> [Activity]:
Copy every line from the data below in which the string "photo" can be found.

(Dataset entries)
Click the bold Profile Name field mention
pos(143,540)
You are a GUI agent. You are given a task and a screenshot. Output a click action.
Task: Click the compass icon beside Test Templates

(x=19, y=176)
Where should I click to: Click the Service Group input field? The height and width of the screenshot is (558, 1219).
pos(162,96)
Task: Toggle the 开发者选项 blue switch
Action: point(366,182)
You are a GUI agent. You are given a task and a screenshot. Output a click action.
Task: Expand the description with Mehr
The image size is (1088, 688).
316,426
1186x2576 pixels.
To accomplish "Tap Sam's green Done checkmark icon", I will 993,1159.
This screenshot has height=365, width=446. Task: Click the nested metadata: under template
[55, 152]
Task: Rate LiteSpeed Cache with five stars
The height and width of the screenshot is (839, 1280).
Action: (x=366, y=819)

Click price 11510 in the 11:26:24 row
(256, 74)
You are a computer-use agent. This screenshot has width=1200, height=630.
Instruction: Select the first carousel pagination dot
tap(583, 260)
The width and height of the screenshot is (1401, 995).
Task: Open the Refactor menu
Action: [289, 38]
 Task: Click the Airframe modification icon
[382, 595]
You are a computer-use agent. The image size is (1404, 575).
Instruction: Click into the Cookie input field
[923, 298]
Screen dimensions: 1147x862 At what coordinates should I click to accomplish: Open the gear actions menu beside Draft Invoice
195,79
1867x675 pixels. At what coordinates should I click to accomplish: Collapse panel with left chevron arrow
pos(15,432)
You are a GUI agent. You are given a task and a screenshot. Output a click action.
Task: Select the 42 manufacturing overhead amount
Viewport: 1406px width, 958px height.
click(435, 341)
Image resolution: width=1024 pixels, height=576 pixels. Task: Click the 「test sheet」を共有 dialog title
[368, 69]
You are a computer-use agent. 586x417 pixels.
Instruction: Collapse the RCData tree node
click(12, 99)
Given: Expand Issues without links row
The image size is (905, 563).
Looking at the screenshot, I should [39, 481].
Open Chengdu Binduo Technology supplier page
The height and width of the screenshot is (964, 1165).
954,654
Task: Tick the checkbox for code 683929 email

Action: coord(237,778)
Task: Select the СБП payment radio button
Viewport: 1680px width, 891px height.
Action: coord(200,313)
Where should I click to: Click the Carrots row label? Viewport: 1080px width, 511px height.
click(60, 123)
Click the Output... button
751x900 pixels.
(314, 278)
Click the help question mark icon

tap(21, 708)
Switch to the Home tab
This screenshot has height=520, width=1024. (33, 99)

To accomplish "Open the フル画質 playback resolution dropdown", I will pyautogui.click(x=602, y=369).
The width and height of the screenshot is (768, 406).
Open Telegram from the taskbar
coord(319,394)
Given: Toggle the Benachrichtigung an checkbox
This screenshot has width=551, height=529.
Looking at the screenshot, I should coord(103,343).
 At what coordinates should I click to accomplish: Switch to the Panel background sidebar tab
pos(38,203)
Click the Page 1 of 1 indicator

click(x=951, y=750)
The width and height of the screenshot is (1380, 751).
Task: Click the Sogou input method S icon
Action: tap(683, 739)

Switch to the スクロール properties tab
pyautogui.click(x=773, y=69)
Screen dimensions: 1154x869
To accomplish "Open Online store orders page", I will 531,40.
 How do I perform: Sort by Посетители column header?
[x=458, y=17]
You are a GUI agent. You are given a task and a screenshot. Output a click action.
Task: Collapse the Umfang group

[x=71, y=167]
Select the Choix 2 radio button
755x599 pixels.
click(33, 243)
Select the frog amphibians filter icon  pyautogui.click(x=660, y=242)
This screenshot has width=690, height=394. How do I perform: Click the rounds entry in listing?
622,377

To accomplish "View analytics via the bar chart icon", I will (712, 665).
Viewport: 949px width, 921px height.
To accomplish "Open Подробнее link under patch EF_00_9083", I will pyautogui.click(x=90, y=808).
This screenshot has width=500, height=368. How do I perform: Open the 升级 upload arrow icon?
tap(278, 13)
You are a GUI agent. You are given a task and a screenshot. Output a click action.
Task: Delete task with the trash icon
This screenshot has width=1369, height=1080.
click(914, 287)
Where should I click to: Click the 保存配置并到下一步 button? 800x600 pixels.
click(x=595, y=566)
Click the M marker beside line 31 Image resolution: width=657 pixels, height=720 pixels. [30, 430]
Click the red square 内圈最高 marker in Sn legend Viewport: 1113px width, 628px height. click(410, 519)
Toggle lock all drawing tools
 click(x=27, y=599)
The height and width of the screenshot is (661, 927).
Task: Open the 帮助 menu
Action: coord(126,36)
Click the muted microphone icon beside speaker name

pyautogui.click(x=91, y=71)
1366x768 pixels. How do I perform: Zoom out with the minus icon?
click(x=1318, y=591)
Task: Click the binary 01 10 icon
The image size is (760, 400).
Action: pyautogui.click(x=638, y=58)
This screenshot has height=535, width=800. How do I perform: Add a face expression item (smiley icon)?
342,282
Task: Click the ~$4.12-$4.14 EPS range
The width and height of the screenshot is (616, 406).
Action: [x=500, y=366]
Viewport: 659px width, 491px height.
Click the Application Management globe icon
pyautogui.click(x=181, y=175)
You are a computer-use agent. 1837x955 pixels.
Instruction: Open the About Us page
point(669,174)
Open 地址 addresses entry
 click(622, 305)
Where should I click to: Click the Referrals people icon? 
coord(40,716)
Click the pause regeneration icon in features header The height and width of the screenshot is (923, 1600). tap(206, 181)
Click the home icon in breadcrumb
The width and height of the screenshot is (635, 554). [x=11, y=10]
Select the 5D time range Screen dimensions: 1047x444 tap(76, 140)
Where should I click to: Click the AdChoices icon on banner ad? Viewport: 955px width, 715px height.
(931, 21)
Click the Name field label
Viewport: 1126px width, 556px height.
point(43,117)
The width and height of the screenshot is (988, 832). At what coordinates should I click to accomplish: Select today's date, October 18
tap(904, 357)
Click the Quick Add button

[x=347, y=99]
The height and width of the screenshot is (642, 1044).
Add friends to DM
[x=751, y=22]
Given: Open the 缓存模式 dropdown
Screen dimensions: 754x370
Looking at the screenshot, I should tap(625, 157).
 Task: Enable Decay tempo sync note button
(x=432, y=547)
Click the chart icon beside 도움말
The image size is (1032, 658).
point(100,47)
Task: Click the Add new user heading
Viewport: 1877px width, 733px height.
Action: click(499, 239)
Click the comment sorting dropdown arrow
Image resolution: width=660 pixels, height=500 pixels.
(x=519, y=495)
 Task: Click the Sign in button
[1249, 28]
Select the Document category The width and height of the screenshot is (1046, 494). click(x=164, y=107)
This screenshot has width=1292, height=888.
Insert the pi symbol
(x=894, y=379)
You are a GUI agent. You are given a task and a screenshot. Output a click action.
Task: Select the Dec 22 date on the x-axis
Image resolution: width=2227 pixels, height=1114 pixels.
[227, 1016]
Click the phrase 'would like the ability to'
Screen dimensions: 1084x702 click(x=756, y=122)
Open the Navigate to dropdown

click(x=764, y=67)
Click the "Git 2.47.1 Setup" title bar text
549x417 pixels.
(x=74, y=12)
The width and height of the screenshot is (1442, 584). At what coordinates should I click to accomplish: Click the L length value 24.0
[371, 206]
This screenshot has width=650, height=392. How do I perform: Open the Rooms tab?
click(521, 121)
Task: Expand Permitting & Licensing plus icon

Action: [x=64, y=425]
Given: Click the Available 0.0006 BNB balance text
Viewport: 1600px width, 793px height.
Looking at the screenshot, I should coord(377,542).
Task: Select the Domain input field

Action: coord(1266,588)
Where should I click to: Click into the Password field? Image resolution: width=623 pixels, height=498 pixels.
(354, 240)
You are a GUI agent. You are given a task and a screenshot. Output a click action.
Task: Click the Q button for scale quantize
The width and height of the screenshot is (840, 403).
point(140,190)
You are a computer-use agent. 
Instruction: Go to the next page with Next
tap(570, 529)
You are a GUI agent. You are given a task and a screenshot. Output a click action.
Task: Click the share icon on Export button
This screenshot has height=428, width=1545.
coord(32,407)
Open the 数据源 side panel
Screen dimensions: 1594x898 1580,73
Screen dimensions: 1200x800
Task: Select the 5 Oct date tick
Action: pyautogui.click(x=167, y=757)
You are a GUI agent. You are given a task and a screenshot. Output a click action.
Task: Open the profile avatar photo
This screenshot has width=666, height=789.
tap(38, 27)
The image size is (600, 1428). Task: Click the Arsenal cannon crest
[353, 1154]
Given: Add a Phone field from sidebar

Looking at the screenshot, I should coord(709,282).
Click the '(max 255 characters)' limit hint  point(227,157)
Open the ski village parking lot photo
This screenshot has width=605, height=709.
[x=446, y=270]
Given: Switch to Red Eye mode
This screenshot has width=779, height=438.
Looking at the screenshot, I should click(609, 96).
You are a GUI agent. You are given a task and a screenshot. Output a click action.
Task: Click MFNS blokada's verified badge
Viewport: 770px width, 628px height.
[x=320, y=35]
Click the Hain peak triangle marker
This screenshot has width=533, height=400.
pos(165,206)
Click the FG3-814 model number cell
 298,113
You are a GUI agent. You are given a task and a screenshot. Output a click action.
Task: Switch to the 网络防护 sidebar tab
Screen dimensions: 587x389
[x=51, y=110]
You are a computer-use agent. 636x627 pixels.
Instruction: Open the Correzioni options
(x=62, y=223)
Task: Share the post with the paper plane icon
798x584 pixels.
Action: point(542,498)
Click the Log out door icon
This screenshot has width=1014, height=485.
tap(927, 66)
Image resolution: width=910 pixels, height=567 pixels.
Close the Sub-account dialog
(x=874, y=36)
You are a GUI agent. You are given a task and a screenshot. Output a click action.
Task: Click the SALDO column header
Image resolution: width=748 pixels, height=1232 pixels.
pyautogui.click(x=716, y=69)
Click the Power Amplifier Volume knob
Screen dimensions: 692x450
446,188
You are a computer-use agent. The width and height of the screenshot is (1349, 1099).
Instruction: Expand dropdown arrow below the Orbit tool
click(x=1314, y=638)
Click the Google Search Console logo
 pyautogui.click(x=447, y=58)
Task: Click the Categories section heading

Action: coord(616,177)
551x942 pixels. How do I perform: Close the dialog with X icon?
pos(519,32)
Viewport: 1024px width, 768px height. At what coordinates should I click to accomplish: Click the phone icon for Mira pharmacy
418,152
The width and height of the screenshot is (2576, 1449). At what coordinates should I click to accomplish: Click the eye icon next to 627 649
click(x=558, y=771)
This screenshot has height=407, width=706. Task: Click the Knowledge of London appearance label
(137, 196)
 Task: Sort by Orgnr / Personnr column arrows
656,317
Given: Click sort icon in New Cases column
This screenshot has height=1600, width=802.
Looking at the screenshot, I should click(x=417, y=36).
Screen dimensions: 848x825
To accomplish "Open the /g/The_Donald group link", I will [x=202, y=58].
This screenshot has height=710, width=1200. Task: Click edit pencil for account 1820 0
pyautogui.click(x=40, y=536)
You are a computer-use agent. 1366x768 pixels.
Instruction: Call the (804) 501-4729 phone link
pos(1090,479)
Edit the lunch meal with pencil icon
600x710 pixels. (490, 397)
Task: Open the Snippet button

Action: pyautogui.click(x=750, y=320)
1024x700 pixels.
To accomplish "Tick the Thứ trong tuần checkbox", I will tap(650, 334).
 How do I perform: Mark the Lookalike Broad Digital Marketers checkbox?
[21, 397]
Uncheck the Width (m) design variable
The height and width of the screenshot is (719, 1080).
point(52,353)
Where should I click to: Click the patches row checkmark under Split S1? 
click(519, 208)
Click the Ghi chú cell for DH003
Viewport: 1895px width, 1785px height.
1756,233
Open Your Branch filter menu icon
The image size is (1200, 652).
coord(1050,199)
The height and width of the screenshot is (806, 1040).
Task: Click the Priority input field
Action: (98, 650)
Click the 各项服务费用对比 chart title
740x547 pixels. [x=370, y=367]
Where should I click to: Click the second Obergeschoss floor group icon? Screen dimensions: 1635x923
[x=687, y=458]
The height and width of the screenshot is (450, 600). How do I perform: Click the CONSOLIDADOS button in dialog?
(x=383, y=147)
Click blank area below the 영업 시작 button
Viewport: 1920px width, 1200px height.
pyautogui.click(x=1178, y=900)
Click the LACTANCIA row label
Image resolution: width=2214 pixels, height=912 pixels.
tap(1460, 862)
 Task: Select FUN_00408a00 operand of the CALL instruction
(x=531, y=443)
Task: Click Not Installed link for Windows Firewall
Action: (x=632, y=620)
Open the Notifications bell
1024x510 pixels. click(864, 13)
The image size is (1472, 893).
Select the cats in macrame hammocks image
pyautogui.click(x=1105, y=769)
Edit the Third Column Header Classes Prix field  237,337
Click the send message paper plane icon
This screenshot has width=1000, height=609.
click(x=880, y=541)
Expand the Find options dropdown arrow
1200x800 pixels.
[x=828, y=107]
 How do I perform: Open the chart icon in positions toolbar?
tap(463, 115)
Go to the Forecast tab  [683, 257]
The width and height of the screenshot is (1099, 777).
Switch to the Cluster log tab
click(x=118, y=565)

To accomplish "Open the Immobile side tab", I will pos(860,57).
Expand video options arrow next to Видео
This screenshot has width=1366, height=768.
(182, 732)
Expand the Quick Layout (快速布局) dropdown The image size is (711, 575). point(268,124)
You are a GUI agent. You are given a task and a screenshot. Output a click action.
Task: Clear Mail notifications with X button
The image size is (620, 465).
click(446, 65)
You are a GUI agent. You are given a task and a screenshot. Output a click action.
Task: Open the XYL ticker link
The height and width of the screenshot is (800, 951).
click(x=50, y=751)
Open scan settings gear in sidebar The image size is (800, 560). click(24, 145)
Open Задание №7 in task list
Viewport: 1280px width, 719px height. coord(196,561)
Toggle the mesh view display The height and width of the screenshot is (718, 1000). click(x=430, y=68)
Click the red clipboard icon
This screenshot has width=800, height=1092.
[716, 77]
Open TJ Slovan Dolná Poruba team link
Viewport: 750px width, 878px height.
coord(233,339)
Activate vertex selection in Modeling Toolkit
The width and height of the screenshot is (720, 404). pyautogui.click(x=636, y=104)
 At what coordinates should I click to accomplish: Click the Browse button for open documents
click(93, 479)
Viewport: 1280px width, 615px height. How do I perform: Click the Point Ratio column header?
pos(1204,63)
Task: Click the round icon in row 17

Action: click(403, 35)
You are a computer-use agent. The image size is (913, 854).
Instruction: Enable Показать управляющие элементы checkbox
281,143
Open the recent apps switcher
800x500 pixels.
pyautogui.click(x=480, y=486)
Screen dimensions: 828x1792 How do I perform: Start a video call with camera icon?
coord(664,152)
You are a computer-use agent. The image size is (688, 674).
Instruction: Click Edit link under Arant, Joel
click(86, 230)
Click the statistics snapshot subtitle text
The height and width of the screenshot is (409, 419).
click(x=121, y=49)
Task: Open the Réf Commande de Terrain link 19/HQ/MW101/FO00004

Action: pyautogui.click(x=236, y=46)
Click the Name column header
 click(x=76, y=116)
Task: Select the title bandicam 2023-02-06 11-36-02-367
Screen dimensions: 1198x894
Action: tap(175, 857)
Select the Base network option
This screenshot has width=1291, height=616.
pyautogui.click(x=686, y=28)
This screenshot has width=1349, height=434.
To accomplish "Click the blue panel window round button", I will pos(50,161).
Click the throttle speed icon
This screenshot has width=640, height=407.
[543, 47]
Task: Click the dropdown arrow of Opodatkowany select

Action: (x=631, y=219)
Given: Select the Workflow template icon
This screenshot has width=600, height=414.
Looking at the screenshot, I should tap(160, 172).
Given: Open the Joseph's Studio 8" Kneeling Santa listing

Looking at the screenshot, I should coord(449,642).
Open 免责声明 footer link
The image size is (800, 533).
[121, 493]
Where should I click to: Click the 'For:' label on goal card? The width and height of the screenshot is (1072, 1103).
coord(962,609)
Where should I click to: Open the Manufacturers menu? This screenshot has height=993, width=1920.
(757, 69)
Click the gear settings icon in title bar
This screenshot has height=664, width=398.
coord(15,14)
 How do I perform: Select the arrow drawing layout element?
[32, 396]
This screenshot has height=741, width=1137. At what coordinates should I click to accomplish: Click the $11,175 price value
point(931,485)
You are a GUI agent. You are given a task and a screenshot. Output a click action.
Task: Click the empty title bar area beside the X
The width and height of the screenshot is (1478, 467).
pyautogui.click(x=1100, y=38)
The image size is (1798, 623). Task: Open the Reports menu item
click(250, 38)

> [Response]:
Task: Open the profile avatar photo
Open the ski village parking lot photo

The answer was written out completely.